Information and misinformation is the name of the game. The plethora of articles and blogs that have been written or aired have and are still being written about the health care reform bills soon to be heading to the conference committee for reconciliation. Interest in the bill’s provisions is a good thing. Without scrutiny, debates, even falsification of facts and/or intended consequences democracy is blemished. Let me dwell a bit on that.
Some of you may recall a TV series where the actor utters the words: “facts, just the facts”. I suppose that was in relation to some narrative involving a complaint, a report on some thing or another.
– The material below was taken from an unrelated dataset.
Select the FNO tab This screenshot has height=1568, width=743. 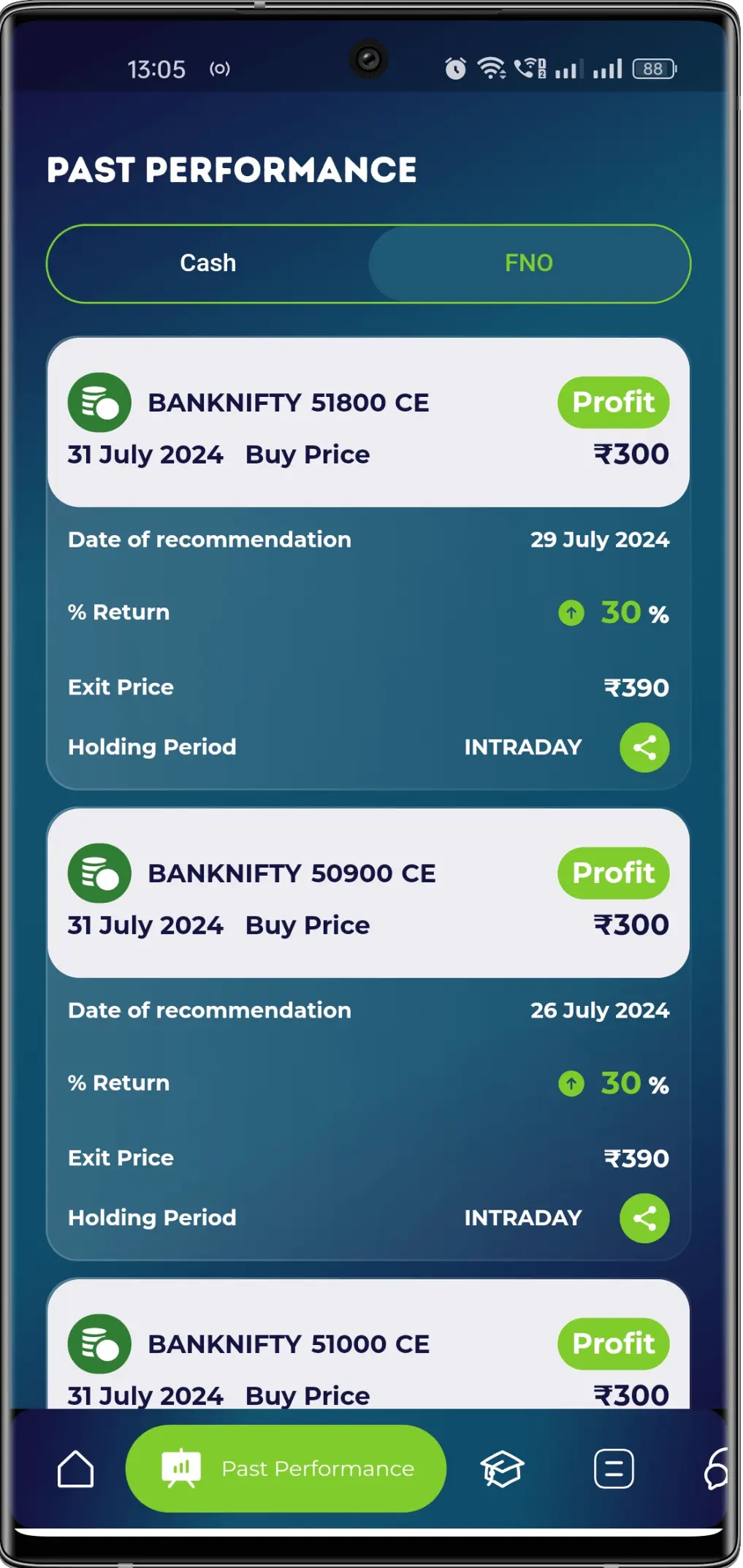point(529,263)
The idea was to cut to the meat of the issue in order to come up with the appropriate response, for without the facts and “just the facts” there would be many responses, some appropriate, others not.
The reason for this reminiscence is to assure one and all that we are indeed a democracy. One and all have the right, not only to applaud “rulers” for their efforts on our behalf but also to scorn these efforts. We are neither of the same mind, convictions, nor temperament. One may look at a picture and see a bright sky; another would see a storm looming on the horizon. No right or wrong there. One calls it as one sees it.
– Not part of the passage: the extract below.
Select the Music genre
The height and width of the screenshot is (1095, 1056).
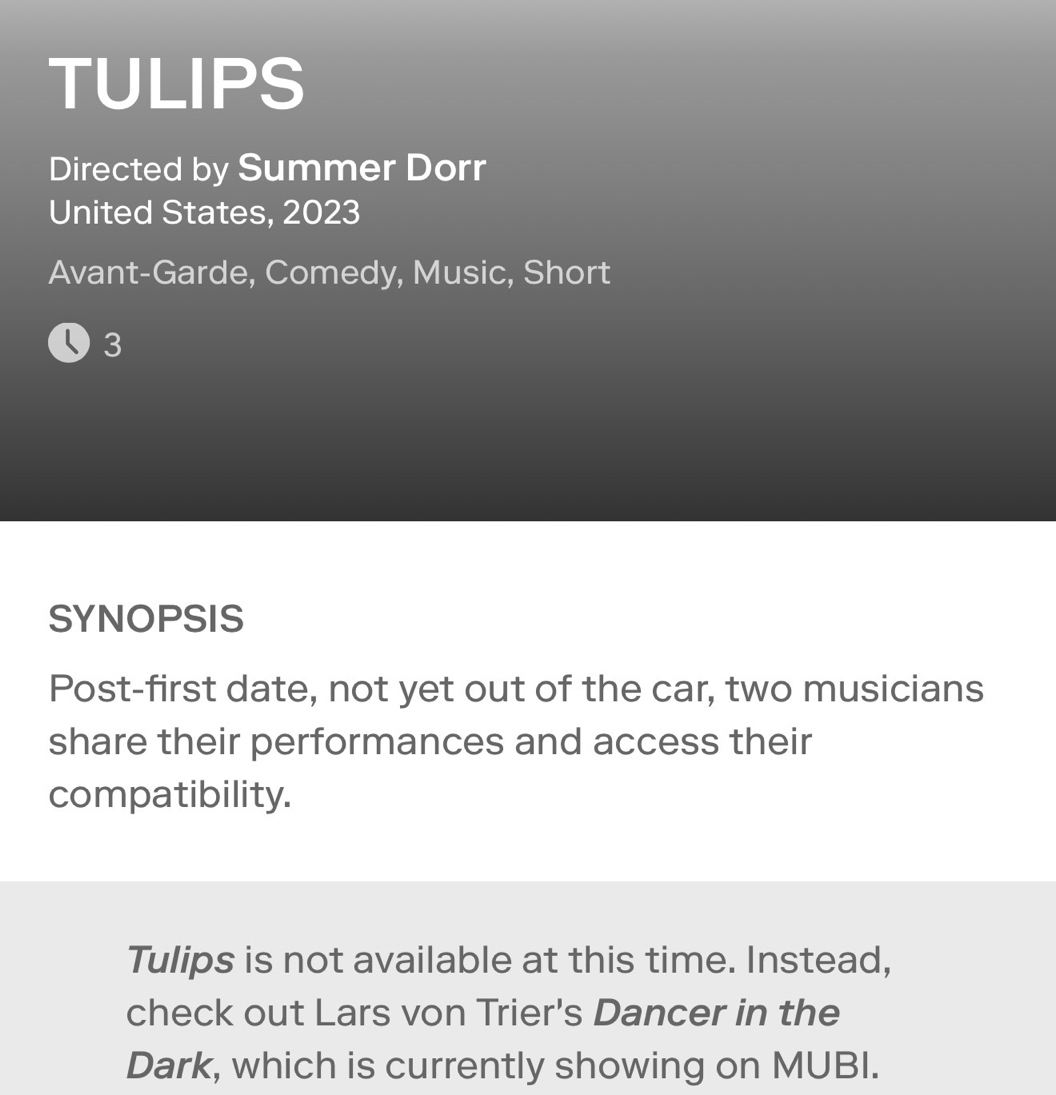pyautogui.click(x=458, y=272)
What prompted me to choose the title for this blog is the title of an article written by a fellow economist: Jonathan Gruber of MIT, “Getting the Facts Straight on Health Care Reform “, appearing in the New England Journal of Medicine (December 24, 2009). The author takes on the most common critiques levied against the health care reform bill passed by the House of Representatives and the bill that was then before the US Senate (since passed). The main thrust of the article is to refute these claims, but in particular the charge that the reform “represents a government takeover of the health care”. Other refuted claims (six in all), deal with some aspects of the bill(s), from cost containments, to erosion of the Medicare program. These “false” claims which are enumerated and analyzed by Dr. Gruber are not likely to go away any time soon. In a democracy they should not. False claims, if indeed false will die down eventually; their contribution is to sharpen the debate and the public awareness to the issues. Moreover, these claims and counter claims teaches us how to sort out the facts, the “just facts” from the myriad of claims for and against the reform.
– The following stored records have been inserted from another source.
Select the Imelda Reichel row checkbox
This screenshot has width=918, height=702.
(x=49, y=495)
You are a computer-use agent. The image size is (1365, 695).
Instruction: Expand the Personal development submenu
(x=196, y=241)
Take for example the most serious attack on the reform bill: that it represents a government takeover of health care. One need not lose sleep over this claim. As Dr. Gruber (as well as few others) reminds the Journal’s readers that the Medicare program (defended by those worried about the government takeover) is a government run insurance program which started back in 1965. Had the government had a design on turning it into a national government health insurance program, it has surely failed, or better yet is taking it’s time (55 years) in doing so. But then the wheel of justice seems always to grind slowly!
As I have stated earlier about information being fundamental to the survival of democracy, one need not go too far back in the 19th and the 20th centuries to ascertain that the facts, the true facts chase the false facts out of circulation. In this New Year we shall embark on a new venture called Health Care Reform. In an earlier blog, I have put down the definition of reform as ‘to change or improve what was defective’, to ‘change for the better’. At this juncture our function as economists and the function of medical care providers is to sort out its “reform” features so that a judgment can be made as to whether one feels comfortable to call it a reform or a legislation. While waiting for such a judgment to be made, it is worthwhile to revisit the most fundamental issue that faces society today as it was faced many centuries ago: Defining the role of government and the limits to its power.
Economists, especially those of us who study and write about the role of the public sector are not of one mind. However, one thing we do agree on is that the role of the government is to address “Market Failure”. I believe that the question being debated is at the heart of this—whether or not there exists a market failure in the delivery of medical care in the US. If indeed there is a market failure, the issue then becomes: how far should the government go in dealing with the market failure.
This is the question that will be answered, not today or tomorrow, but by generations to come.